Posted: 19 Sep 2012, 11:28
by dw1305
Hi all,
I've done this, it works quite well with "white peat", and less well as the peat becomes darker and more decomposed and the fragments smaller. If you can obtain it you need something like "Tref Baltic Peat" for the substrate.
pH maybe I can boil my substrate
Don't boil it, the ability to soften water is dependent upon the intact cells in the sphagnum itself, these carry on functioning after the moss has died. The cells themselves are rich in phenolic compounds (that reduce the rate of decomposition, even in aerobic conditions), and there is a good correlation between the content of "unesterified polyuronic acid" and the cation exchange capacity.

Because sphagnum moss peat is harvested from rain-fed peat bogs ("ombrotrophic mires") all the cation exchange sites are filled with protons (H+ ions), which are exchanged for other cations according to the lyotropic series. Sphagna are very efficient at extracting other cations, and can produce a Sphagna mono-cultures where no other species can survive because of the non-availability of other cations. The figure for intact peat bogs in the UK is about 2% of the exchange sites have monovalent cations (other than H+) and a slightly higher percentage have multivalent cations retained, but you are still talking about over 90% of the exchange sites having a H+ ion present.
Image
If using fresh peat, the pH swings would likely be too much for most fish to handle with even a small water change.
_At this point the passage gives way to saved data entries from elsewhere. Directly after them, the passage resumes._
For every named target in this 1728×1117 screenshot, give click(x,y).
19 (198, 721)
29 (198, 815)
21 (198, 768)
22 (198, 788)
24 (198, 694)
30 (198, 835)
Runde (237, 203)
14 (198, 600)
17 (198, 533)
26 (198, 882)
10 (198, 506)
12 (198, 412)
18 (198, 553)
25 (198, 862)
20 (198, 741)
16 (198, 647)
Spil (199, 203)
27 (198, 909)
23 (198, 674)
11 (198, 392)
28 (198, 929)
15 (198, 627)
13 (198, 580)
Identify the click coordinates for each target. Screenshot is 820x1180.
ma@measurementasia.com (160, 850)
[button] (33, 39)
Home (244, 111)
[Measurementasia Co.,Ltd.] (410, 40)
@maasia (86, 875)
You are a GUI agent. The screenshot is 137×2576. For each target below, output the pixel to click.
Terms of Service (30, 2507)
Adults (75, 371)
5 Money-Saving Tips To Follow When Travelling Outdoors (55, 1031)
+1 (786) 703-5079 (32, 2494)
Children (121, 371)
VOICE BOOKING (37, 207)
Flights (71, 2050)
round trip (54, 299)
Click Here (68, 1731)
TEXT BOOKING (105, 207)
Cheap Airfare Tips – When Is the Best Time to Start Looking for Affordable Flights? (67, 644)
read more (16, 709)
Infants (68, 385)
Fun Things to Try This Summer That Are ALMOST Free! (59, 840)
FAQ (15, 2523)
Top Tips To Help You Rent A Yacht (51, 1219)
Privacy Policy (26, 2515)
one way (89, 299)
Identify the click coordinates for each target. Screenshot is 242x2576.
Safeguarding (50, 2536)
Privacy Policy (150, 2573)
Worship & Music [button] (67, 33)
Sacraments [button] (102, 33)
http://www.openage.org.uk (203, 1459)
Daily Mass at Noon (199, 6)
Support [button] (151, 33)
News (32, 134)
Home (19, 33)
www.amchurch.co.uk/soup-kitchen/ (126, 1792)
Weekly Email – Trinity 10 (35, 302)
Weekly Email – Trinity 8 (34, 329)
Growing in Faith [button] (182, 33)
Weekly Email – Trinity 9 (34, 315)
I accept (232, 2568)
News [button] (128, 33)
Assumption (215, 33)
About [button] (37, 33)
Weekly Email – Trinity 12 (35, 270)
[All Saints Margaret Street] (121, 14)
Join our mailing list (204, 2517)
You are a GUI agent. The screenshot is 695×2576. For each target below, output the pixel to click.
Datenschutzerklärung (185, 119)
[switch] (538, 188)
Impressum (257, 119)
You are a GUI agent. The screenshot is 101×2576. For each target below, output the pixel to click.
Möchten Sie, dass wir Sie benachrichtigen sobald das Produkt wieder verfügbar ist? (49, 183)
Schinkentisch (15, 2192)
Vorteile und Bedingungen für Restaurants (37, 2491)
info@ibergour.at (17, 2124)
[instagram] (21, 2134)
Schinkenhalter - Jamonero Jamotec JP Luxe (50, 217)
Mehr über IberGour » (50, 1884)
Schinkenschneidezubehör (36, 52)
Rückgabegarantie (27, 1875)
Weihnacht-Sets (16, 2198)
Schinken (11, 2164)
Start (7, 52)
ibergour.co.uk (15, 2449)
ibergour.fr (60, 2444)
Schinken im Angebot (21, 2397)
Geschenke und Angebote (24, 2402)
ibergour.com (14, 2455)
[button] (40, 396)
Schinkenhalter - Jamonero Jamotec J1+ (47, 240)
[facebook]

This is a common misconception, and relates to the nature of the pH scale. pH is purely a ratio, and it tells us nothing about amounts. The easiest way to think about this is to think of as:
acids as H+ ion donors and bases are H+ ion acceptors
We've all ready seen that sphagnum peat will lower pH (by donating H+ ions during cation exchange) and also conductivity (again by cation exchange, by replacing a metal ion that is an electrical conductor with an H+ ion that is an electrical insulator). As we approach pure H2O (what we normally call water isn't H2O, but a dilute solution of various salts), any small addition of acids or bases will cause huge changes in pH. This doesn't effect soft water fish, they live in an environment where the pH will fluctuate over several orders of magnitude during the day as CO2 and O2 levels change, these changes don't effect the alkalinity or water chemistry, purely the pH.

You get exactly the opposite effect in hard alkaline buffered water (like Lake Tanganyika), where the pH is extremely stable and you need a huge change in water chemistry to alter the pH at all.
Likewise, the bacteria will be greatly reduced due to the lower pH in the tank
This is relevant, all biological processes are slowed, you can see this in the very slow decomposition of dead leaves etc in the tank, but if you are heavily planted with suitable plants (like in Mike's link) this shouldn't be a problem.